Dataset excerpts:
:::::
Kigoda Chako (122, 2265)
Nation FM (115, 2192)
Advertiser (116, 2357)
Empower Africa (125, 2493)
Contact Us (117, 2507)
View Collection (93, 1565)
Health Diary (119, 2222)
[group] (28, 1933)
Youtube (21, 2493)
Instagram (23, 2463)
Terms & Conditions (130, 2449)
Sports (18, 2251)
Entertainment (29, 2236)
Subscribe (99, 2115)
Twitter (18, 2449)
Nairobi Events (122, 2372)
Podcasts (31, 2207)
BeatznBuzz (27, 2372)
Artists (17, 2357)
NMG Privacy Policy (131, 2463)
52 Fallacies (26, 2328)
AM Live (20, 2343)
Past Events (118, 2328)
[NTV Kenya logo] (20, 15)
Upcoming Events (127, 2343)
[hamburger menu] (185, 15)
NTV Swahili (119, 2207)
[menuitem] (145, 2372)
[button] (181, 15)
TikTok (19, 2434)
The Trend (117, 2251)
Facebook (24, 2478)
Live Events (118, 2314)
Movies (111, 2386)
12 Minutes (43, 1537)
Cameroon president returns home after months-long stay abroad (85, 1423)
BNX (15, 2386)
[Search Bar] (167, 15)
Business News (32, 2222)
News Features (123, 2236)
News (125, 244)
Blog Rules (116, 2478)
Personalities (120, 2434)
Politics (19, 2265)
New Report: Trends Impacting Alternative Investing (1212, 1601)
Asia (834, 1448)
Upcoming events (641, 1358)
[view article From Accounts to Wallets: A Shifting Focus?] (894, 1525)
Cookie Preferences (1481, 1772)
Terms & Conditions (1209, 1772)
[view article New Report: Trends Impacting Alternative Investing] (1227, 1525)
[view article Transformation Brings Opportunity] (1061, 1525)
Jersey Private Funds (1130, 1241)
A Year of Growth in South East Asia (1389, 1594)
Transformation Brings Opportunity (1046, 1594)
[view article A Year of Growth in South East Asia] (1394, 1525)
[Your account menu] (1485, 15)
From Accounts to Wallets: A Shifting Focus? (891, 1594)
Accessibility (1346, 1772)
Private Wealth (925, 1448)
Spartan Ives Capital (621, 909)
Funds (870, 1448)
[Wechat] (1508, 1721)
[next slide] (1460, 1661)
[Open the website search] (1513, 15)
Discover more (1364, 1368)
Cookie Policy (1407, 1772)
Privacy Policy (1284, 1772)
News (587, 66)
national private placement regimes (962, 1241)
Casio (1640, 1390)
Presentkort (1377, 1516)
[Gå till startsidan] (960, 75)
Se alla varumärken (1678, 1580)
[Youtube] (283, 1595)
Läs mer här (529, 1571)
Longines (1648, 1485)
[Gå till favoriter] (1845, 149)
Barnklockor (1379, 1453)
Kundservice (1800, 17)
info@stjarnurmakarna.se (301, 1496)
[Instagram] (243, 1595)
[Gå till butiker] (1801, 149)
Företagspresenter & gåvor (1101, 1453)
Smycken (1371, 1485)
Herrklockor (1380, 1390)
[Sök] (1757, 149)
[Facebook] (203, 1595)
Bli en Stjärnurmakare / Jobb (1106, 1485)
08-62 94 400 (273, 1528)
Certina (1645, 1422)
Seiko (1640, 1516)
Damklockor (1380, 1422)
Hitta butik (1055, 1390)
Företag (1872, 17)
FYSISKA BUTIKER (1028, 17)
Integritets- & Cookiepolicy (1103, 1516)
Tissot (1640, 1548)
:::::
# [WHAT YOU HAVE TO DO]
Quote the records above exactly, from the first line through the line containing "[Instagram] (243, 1595)", and nothing more.

# [TASK SOLUTION]
Kigoda Chako (122, 2265)
Nation FM (115, 2192)
Advertiser (116, 2357)
Empower Africa (125, 2493)
Contact Us (117, 2507)
View Collection (93, 1565)
Health Diary (119, 2222)
[group] (28, 1933)
Youtube (21, 2493)
Instagram (23, 2463)
Terms & Conditions (130, 2449)
Sports (18, 2251)
Entertainment (29, 2236)
Subscribe (99, 2115)
Twitter (18, 2449)
Nairobi Events (122, 2372)
Podcasts (31, 2207)
BeatznBuzz (27, 2372)
Artists (17, 2357)
NMG Privacy Policy (131, 2463)
52 Fallacies (26, 2328)
AM Live (20, 2343)
Past Events (118, 2328)
[NTV Kenya logo] (20, 15)
Upcoming Events (127, 2343)
[hamburger menu] (185, 15)
NTV Swahili (119, 2207)
[menuitem] (145, 2372)
[button] (181, 15)
TikTok (19, 2434)
The Trend (117, 2251)
Facebook (24, 2478)
Live Events (118, 2314)
Movies (111, 2386)
12 Minutes (43, 1537)
Cameroon president returns home after months-long stay abroad (85, 1423)
BNX (15, 2386)
[Search Bar] (167, 15)
Business News (32, 2222)
News Features (123, 2236)
News (125, 244)
Blog Rules (116, 2478)
Personalities (120, 2434)
Politics (19, 2265)
New Report: Trends Impacting Alternative Investing (1212, 1601)
Asia (834, 1448)
Upcoming events (641, 1358)
[view article From Accounts to Wallets: A Shifting Focus?] (894, 1525)
Cookie Preferences (1481, 1772)
Terms & Conditions (1209, 1772)
[view article New Report: Trends Impacting Alternative Investing] (1227, 1525)
[view article Transformation Brings Opportunity] (1061, 1525)
Jersey Private Funds (1130, 1241)
A Year of Growth in South East Asia (1389, 1594)
Transformation Brings Opportunity (1046, 1594)
[view article A Year of Growth in South East Asia] (1394, 1525)
[Your account menu] (1485, 15)
From Accounts to Wallets: A Shifting Focus? (891, 1594)
Accessibility (1346, 1772)
Private Wealth (925, 1448)
Spartan Ives Capital (621, 909)
Funds (870, 1448)
[Wechat] (1508, 1721)
[next slide] (1460, 1661)
[Open the website search] (1513, 15)
Discover more (1364, 1368)
Cookie Policy (1407, 1772)
Privacy Policy (1284, 1772)
News (587, 66)
national private placement regimes (962, 1241)
Casio (1640, 1390)
Presentkort (1377, 1516)
[Gå till startsidan] (960, 75)
Se alla varumärken (1678, 1580)
[Youtube] (283, 1595)
Läs mer här (529, 1571)
Longines (1648, 1485)
[Gå till favoriter] (1845, 149)
Barnklockor (1379, 1453)
Kundservice (1800, 17)
info@stjarnurmakarna.se (301, 1496)
[Instagram] (243, 1595)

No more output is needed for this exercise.